Azuma Keiko, Obata Ryo, Nomura Yoko, Tan Xue, Takahashi Hidenori, Yanagi Yasuo
*Department of Ophthalmology, Graduate School of Medicine and Faculty of Medicine, The University of Tokyo, Tokyo, Japan; †Department of Ophthalmology, Jichi Medical University, Tochigi, Japan; ‡Singapore National Eye Centre, Singapore; §Singapore Eye Research Institute, Singapore; and ¶Duke-NUS (National University of Singapore) Graduate Medical School, Singapore.
Retina. 2016 Nov;36(11):2158-2165. doi: 10.1097/IAE.0000000000001047.
The aim of this study was to study the angiopathic findings of ranibizumab-resistant polypoidal choroidal vasculopathy after switching to a treat-and-extend regimen with intravitreal aflibercept.
The authors retrospectively reviewed 17 eyes of 17 Japanese patients with polypoidal choroidal vasculopathy (10 men and 7 women, age: 73.8 ± 7.4 years) who were treated with intravitreal aflibercept (2 mg/0.05 mL) injections from February 2013 to August 2014 at Tokyo University Hospital.
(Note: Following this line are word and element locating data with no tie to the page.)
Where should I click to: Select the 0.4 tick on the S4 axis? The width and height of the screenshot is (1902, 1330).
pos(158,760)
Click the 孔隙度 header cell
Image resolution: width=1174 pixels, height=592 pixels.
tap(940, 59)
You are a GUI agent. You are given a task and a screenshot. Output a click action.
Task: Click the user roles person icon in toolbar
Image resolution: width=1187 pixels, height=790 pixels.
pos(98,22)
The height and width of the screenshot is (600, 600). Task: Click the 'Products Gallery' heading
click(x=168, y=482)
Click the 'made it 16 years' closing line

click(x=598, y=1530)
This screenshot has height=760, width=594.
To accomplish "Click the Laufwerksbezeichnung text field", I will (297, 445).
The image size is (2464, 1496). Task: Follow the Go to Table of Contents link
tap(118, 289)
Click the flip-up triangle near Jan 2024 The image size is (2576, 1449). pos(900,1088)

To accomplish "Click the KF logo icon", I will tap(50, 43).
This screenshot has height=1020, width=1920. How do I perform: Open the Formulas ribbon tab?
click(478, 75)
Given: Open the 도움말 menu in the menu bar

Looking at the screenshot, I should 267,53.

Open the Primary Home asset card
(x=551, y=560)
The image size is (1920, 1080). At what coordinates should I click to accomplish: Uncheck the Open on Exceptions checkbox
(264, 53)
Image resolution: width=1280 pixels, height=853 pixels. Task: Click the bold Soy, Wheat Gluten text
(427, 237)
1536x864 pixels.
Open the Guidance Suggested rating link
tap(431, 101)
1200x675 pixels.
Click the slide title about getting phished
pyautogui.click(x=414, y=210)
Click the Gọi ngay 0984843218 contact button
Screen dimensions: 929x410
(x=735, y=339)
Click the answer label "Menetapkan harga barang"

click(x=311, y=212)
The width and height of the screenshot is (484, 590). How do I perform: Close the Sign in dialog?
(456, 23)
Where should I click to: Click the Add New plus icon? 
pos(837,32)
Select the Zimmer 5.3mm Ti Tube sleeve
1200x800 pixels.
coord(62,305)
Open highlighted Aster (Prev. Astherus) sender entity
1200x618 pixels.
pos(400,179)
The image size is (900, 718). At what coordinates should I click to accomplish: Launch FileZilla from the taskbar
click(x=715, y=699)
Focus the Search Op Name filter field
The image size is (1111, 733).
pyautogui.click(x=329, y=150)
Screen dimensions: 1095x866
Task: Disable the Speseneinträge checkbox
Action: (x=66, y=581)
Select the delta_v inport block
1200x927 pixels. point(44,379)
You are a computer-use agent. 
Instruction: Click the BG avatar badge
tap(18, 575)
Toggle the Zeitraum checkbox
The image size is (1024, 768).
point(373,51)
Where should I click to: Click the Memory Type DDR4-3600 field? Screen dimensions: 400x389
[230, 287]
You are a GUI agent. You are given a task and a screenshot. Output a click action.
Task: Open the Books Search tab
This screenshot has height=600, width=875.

All patients had switched to aflibercept because their polypoidal choroidal vasculopathy had been refractory to ranibizumab.
The mean logMAR best-corrected visual acuity at baseline and after 12 months of therapy was 0.30 ± 0.29 (Snellen equivalent: 20/40) and 0.17 ± 0.26 (20/30) (paired t-test P < 0.001). Visual acuity remained stable in 5 cases (29%), deteriorated in 3 (18%), and improved in 9 (53%). Branching vascular networks persisted in all 17 eyes but shrank in 15 (88%). The mean lesion diameter was 3329 ± 1261 μm at baseline and 3180 ± 1247 μm after 12 months (P = 0.0002).
A treat-and-extend regimen with intravitreal aflibercept for ranibizumab-resistant patients resulted in branching vascular network shrinkage over a 1-year period.
本研究旨在探讨在改用玻璃体内阿柏西普治疗并延长方案后,对雷珠单抗耐药的息肉状脉络膜血管病变的血管病变表现。
作者回顾性分析了2013年2月至2014年8月在东京大学医院接受玻璃体内阿柏西普(2mg/0.05mL)注射治疗的17例日本息肉状脉络膜血管病变患者的17只眼(10例男性和7例女性,年龄:73.8±7.4岁)。所有患者因息肉状脉络膜血管病变对雷珠单抗耐药而改用阿柏西普。
基线时及治疗12个月后的平均logMAR最佳矫正视力分别为0.30±0.29(Snellen视力表等效值:20/40)和0.17±0.26(20/30)(配对t检验P<0.001)。5例(29%)患者视力保持稳定,3例(18%)患者视力恶化,9例(53%)患者视力改善。所有17只眼中均存在分支血管网,但15只眼(88%)的分支血管网缩小。基线时平均病变直径为3329±1261μm,12个月后为3180±1247μm(P=0.0002)。
对于雷珠单抗耐药的患者,采用玻璃体内阿柏西普治疗并延长方案可在1年内导致分支血管网缩小。